Saat menjadi Stafsus, Pak Jokowi selalu minta masukan ke Anda soal masalah keagamaan, soal toleransi di Indonesia?
Ya, memang tugas saya adalah memberikan bahan-bahannya, briefing untuk doorstop (wawancara) dan sebagainya, dan itu terkait dengan persoalan keagamaan, persoalan tentang kaitan antara keagamaan di Indonesia dan internasional. Masalah Rohingya, masalah Uighur, masalah terorisme di New Zealand dan sebagainya, itu tentu menjadi kajian saya dengan tim untuk kemudian kita laporkan kepada Presiden.
Saat Anda terpilih menjadi Komisioner dan kemudian Ketua Komisi HAM OKI dan menjadi orang pertama dari Indonesia, itu bagaimana proses terpilihnya?
Jadi saya masuk itu dinominasikan oleh pemerintah Indonesia lewat Kementerian Luar Negeri untuk pemilihan komisioner Komisi Independen Hak Asasi Manusia yang dibentuk oleh Organisasi Kerjasama Islam.
Organisasi Kerjasama Islam ini kan sebuah organisasi politik yang beranggotakan 57 negara dan mereka mempunyai semacam hak suara regional. Kalau (secara) regional sebetulnya lebih luas, karena OKi ini ada di Afrika, Asia, ada di Arab. Jadi dianggap sebagai lembaga regional yang sangat berpengaruh karena ada 57 negara di situ, dan OKI itu termasuk organisasi internasional yang terbesar kedua setelah PBB.
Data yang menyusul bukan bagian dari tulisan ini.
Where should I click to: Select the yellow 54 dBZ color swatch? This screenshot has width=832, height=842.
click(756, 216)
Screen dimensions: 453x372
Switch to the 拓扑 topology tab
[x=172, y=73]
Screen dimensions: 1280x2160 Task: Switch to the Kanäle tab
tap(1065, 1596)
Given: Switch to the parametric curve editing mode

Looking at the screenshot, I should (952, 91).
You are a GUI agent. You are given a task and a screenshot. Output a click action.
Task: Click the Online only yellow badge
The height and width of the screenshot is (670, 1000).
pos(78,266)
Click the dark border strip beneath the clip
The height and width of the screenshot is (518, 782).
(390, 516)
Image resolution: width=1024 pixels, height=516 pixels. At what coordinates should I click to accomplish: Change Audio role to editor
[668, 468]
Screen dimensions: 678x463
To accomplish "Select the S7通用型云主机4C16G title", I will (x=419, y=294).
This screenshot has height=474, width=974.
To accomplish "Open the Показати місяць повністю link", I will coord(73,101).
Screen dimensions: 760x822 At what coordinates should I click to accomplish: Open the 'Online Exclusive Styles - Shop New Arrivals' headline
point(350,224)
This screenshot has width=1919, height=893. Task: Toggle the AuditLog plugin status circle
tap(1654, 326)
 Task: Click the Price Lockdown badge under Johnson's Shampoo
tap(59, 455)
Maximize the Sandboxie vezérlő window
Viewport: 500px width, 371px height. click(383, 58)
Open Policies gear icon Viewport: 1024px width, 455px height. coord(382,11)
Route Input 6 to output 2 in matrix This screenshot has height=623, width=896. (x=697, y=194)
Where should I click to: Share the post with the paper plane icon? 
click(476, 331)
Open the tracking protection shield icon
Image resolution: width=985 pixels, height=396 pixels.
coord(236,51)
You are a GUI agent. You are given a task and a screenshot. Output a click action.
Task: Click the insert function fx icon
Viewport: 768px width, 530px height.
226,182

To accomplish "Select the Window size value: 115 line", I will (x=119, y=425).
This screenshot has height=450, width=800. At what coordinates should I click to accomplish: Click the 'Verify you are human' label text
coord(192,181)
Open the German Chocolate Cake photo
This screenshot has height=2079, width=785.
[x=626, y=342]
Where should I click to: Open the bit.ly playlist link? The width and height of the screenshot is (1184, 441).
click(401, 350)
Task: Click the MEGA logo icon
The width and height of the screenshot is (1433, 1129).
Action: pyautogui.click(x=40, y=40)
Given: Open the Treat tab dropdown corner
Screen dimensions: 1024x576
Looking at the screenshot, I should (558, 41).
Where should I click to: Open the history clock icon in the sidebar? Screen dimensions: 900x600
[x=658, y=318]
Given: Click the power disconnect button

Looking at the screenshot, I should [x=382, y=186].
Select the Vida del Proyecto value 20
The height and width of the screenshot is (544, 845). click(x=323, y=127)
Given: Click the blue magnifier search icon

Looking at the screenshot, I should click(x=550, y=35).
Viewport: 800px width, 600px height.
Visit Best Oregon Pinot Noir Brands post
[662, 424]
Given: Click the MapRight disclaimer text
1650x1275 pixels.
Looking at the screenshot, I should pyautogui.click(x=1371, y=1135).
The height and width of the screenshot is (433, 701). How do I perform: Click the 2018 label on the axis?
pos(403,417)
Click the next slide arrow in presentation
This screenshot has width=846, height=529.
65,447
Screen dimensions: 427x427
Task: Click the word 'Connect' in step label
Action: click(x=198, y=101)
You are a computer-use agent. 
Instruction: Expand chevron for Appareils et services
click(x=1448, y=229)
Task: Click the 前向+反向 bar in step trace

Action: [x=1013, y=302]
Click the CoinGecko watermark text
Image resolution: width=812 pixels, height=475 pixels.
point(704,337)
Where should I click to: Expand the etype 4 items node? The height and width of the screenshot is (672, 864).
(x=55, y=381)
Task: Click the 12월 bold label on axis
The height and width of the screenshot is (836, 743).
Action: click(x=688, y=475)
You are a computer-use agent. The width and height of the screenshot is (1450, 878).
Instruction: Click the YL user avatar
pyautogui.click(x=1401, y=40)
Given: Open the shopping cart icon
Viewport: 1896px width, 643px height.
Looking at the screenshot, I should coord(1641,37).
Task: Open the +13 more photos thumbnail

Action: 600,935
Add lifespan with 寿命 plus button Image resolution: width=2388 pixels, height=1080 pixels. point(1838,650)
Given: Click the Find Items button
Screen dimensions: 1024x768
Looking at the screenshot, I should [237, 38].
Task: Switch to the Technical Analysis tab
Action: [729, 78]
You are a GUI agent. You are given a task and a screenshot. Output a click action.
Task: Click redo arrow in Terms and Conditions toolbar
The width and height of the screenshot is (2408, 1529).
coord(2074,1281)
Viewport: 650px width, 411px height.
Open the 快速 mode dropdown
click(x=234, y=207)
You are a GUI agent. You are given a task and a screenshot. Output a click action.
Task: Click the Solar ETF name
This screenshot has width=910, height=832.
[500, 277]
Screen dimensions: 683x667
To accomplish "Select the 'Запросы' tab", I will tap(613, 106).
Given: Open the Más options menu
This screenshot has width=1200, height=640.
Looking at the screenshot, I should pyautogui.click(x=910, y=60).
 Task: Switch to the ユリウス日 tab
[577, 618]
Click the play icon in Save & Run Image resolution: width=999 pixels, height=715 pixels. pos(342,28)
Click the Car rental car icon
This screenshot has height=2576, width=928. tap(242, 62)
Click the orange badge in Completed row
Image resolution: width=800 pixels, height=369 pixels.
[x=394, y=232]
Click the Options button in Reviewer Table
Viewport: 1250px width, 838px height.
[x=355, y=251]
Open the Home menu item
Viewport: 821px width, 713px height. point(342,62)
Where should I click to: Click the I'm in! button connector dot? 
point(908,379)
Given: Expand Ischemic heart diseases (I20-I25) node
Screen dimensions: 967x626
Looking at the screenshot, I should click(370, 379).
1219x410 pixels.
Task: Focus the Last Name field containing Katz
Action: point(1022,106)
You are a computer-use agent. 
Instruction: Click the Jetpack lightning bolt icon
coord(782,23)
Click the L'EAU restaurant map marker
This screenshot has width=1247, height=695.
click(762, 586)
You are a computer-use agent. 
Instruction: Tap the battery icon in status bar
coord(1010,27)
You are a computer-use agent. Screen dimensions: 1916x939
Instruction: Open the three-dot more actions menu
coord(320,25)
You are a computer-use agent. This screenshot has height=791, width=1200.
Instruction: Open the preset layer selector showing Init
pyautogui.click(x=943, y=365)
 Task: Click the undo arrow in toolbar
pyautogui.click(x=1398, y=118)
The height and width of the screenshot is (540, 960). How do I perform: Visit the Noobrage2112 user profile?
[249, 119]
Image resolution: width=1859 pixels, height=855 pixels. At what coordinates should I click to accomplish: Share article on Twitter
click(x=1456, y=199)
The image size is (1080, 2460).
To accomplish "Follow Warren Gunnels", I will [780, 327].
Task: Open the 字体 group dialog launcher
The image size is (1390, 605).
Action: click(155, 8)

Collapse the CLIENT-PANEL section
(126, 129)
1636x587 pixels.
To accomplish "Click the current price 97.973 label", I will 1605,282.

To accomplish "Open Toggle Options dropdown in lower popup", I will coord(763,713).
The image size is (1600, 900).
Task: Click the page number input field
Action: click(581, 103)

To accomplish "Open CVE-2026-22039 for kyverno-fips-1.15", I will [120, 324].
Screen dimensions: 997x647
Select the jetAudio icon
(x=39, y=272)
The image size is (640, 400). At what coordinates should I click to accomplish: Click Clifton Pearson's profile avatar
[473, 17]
Alhamdulillah, saya terpilih dari kalau tidak salah sekitar.. kalau masing-masing negara itu dua calon, dari 57 (negara) kira-kira hampir ada 100, dan dipilih 18 komisioner saya salah satunya dari Indonesia.
(Itu) Pertama kali dari 2012, dan yang juga sangat mengejutkan pada waktu itu karena secara aklamasi saya dipilih menjadi Ketua. Saya bilang berat sekali dengan 57 negara menangani isu HAM di situ. Tapi teman-teman wartawan waktu, karena kan sesi pertama di Indonesia, teman-teman wartawan, teman-teman Kemlu, Komnas Perempuan (bilang), "Ayo nggak apa-apa Mbak."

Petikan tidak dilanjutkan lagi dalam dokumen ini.